■ **Set task**
Write out the material below again, replacing "Instruction" with "Goal" and leaving everything else unchanged.

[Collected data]
start

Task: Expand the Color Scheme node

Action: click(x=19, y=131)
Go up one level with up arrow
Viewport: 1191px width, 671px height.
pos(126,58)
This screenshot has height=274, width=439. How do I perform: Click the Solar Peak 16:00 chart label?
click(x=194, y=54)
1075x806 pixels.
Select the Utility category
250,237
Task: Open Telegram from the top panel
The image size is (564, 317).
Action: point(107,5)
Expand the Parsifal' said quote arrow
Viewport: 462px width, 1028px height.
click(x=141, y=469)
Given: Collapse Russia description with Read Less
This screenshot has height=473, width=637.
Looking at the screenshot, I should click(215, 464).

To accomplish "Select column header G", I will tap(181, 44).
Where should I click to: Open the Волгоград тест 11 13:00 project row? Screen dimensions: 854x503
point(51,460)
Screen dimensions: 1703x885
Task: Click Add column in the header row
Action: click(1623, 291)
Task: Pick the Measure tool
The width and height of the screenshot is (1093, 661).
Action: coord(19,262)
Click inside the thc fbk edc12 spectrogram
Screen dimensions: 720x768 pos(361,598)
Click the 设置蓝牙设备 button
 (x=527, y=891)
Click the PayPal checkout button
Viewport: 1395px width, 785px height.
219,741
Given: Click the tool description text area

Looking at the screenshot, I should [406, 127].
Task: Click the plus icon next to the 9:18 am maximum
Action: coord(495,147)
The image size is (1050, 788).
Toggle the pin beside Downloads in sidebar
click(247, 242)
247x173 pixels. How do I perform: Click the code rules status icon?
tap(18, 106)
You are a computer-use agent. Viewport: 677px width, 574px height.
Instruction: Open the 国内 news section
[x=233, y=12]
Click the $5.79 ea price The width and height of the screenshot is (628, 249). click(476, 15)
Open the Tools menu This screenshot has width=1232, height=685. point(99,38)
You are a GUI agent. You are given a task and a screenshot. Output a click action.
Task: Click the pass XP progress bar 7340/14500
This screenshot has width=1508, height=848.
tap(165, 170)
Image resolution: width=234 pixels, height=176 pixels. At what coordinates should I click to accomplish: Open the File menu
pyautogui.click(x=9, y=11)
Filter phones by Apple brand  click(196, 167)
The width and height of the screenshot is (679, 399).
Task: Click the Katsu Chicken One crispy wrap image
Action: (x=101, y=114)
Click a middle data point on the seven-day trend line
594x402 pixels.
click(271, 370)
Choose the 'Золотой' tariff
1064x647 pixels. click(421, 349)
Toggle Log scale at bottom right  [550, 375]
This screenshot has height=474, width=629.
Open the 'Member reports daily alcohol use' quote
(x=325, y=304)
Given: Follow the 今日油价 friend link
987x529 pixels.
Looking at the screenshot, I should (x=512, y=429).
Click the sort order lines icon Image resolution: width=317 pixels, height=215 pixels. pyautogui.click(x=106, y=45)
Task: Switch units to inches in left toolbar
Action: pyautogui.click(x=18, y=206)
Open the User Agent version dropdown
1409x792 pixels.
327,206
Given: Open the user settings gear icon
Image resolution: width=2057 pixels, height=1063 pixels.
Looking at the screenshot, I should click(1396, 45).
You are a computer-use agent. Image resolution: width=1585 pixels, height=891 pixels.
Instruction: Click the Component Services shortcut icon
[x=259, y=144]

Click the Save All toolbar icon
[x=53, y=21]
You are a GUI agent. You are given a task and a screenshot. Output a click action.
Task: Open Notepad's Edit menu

end

■ **Solution**
Task: Expand the Color Scheme node

Action: click(x=19, y=131)
Go up one level with up arrow
Viewport: 1191px width, 671px height.
pos(126,58)
This screenshot has height=274, width=439. How do I perform: Click the Solar Peak 16:00 chart label?
click(x=194, y=54)
1075x806 pixels.
Select the Utility category
250,237
Task: Open Telegram from the top panel
The image size is (564, 317).
Action: point(107,5)
Expand the Parsifal' said quote arrow
Viewport: 462px width, 1028px height.
click(x=141, y=469)
Given: Collapse Russia description with Read Less
This screenshot has height=473, width=637.
Looking at the screenshot, I should click(215, 464).

To accomplish "Select column header G", I will tap(181, 44).
Where should I click to: Open the Волгоград тест 11 13:00 project row? Screen dimensions: 854x503
point(51,460)
Screen dimensions: 1703x885
Task: Click Add column in the header row
Action: click(1623, 291)
Task: Pick the Measure tool
The width and height of the screenshot is (1093, 661).
Action: coord(19,262)
Click inside the thc fbk edc12 spectrogram
Screen dimensions: 720x768 pos(361,598)
Click the 设置蓝牙设备 button
 (x=527, y=891)
Click the PayPal checkout button
Viewport: 1395px width, 785px height.
219,741
Given: Click the tool description text area

Looking at the screenshot, I should [406, 127].
Task: Click the plus icon next to the 9:18 am maximum
Action: coord(495,147)
The image size is (1050, 788).
Toggle the pin beside Downloads in sidebar
click(247, 242)
247x173 pixels. How do I perform: Click the code rules status icon?
tap(18, 106)
You are a computer-use agent. Viewport: 677px width, 574px height.
Goal: Open the 国内 news section
[x=233, y=12]
Click the $5.79 ea price The width and height of the screenshot is (628, 249). click(476, 15)
Open the Tools menu This screenshot has width=1232, height=685. point(99,38)
You are a GUI agent. You are given a task and a screenshot. Output a click action.
Task: Click the pass XP progress bar 7340/14500
This screenshot has width=1508, height=848.
tap(165, 170)
Image resolution: width=234 pixels, height=176 pixels. At what coordinates should I click to accomplish: Open the File menu
pyautogui.click(x=9, y=11)
Filter phones by Apple brand  click(196, 167)
The width and height of the screenshot is (679, 399).
Task: Click the Katsu Chicken One crispy wrap image
Action: (x=101, y=114)
Click a middle data point on the seven-day trend line
594x402 pixels.
click(271, 370)
Choose the 'Золотой' tariff
1064x647 pixels. click(421, 349)
Toggle Log scale at bottom right  [550, 375]
This screenshot has height=474, width=629.
Open the 'Member reports daily alcohol use' quote
(x=325, y=304)
Given: Follow the 今日油价 friend link
987x529 pixels.
Looking at the screenshot, I should (x=512, y=429).
Click the sort order lines icon Image resolution: width=317 pixels, height=215 pixels. pyautogui.click(x=106, y=45)
Task: Switch units to inches in left toolbar
Action: pyautogui.click(x=18, y=206)
Open the User Agent version dropdown
1409x792 pixels.
327,206
Given: Open the user settings gear icon
Image resolution: width=2057 pixels, height=1063 pixels.
Looking at the screenshot, I should click(1396, 45).
You are a computer-use agent. Image resolution: width=1585 pixels, height=891 pixels.
Goal: Click the Component Services shortcut icon
[x=259, y=144]

Click the Save All toolbar icon
[x=53, y=21]
You are a GUI agent. You are given a task and a screenshot. Output a click action.
Task: Open Notepad's Edit menu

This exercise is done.